**Set task 1**
Rewrite the rows below as a Markdown table with the columns Num and Line, covering only the lines from the one containing "Click the consent" through the end of the rows, inclusive. Number each line and leave out blank lines.

BEGIN Passage provided

GentooBox ~ # cat /etc/kismet.conf 

# Kismet config file

# Most of the "static" configs have been moved to here -- the command line

# config was getting way too crowded and cryptic.  We want functionality,

# not continually reading --help!

# Version of Kismet config

version=2007.09.R1

# Name of server (Purely for organizational purposes)

servername=Kismet

# User to setid to (should be your normal user)

suiduser=bob

# Do we try to put networkmanager to sleep?  If you use NM, this is probably

# what you want to do, so that it will leave the interfaces alone while

# Kismet is using them.  This requires DBus support!

networkmanagersleep=true

# Sources are defined as:

# source=sourcetype,interface,name[,initialchannel]

# Source types and required drivers are listed in the README under the

# CAPTURE SOURCES section.

# The initial channel is optional, if hopping is not enabled it can be used

# to set the channel the interface listens on.

# YOU MUST CHANGE THIS TO BE THE SOURCE YOU WANT TO USE

source=ar242x,wlan0,kismet

# Comma-separated list of sources to enable.  This is only needed if you defined

# multiple sources and only want to enable some of them.  By default, all defined

# sources are enabled.

# For example:

# enablesources=prismsource,ciscosource

# Automatically destroy VAPs on multi-vap interfaces (like madwifi-ng).

# Madwifi-ng doesn't work in rfmon when non-rfmon VAPs are present, however

# this is a fairly invasive change to the system so it CAN be disabled.  Expect

# things not to work in most cases if you do disable it, however.

vapdestroy=true

# Do we channelhop?

channelhop=true

# How many channels per second do we hop?  (1-10)

channelvelocity=5

# By setting the dwell time for channel hopping we override the channelvelocity

# setting above and dwell on each channel for the given number of seconds.

#channeldwell=10

# Do we split channels between cards on the same spectrum?  This means if 

# multiple 802.11b capture sources are defined, they will be offset to cover

# the most possible spectrum at a given time.  This also controls splitting

# fine-tuned sourcechannels lines which cover multiple interfaces (see below)

channelsplit=true

# Basic channel hopping control:

# These define the channels the cards hop through for various frequency ranges

# supported by Kismet.   More finegrain control is available via the 

# "sourcechannels" configuration option.

# 

# Don't change the IEEE80211<x> identifiers or channel hopping won't work.

# Users outside the US might want to use this list:

# defaultchannels=IEEE80211b:1,7,13,2,8,3,14,9,4,10,5,11,6,12

defaultchannels=IEEE80211b:1,6,11,2,7,3,8,4,9,5,10

# 802.11g uses the same channels as 802.11b...

defaultchannels=IEEE80211g:1,6,11,2,7,3,8,4,9,5,10

# 802.11a channels are non-overlapping so sequential is fine.  You may want to

# adjust the list depending on the channels your card actually supports.

END Passage provided
BEGIN Information supplied

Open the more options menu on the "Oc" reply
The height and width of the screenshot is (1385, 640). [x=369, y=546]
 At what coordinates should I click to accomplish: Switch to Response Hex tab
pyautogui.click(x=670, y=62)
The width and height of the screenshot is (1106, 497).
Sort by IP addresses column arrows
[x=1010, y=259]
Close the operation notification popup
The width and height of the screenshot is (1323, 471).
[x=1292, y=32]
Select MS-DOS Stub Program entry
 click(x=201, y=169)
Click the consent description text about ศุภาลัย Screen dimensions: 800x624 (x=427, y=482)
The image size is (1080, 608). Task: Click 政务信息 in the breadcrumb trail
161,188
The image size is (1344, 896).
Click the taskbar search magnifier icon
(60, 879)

END Information supplied

**Set task 2**
Extend the Kismet config file above by continuing on from its last line.

**Result 1**
| Num | Line |
|---|---|
| 1 | Click the consent description text about ศุภาลัย Screen dimensions: 800x624 (x=427, y=482) |
| 2 | The image size is (1080, 608). Task: Click 政务信息 in the breadcrumb trail |
| 3 | 161,188 |
| 4 | The image size is (1344, 896). |
| 5 | Click the taskbar search magnifier icon |
| 6 | (60, 879) |

**Result 2**
# defaultchannels=IEEE80211a:36,40,44,48,52,56,60,64,100,104,108,112,116,120,124,128,132,136,140,149,153,157,161,184,188,192,196,200,204,208,212,216 

defaultchannels=IEEE80211a:36,40,44,48,52,56,60,64

# Combo cards like Atheros use both 'a' and 'b/g' channels.  Of course, you

# can also explicitly override a given source.  You can use the script 

# extras/listchan.pl to extract all the channels your card supports.

defaultchannels=IEEE80211ab:1,6,11,2,7,3,8,4,9,5,10,36,40,44,48,52,56,60,64

# Fine-tuning channel hopping control:

# The sourcechannels option can be used to set the channel hopping for 

# specific interfaces, and to control what interfaces share a list of 

# channels for split hopping.  This can also be used to easily lock

# one card on a single channel while hopping with other cards.

# Any card without a sourcechannel definition will use the standard hopping

# list.

# sourcechannels=sourcename[,sourcename]:ch1,ch2,ch3,...chN

# ie, for us channels on the source 'prism2source' (same as normal channel

# hopping behavior):

# sourcechannels=prism2source:1,6,11,2,7,3,8,4,9,5,10

# Given two capture sources, "prism2a" and "prism2b", we want prism2a to stay

# on channel 6 and prism2b to hop normally.  By not setting a sourcechannels 

# line for prism2b, it will use the standard hopping.

# sourcechannels=prism2a:6

# To assign the same custom hop channel to multiple sources, or to split the 

# same custom hop channel over two sources (if splitchannels is true), list

# them all on the same sourcechannels line:

# sourcechannels=prism2a,prism2b,prism2c:1,6,11

# Port to serve GUI data

tcpport=2501

# People allowed to connect, comma seperated IP addresses or network/mask

# blocks.  Netmasks can be expressed as dotted quad (/255.255.255.0) or as

# numbers (/24)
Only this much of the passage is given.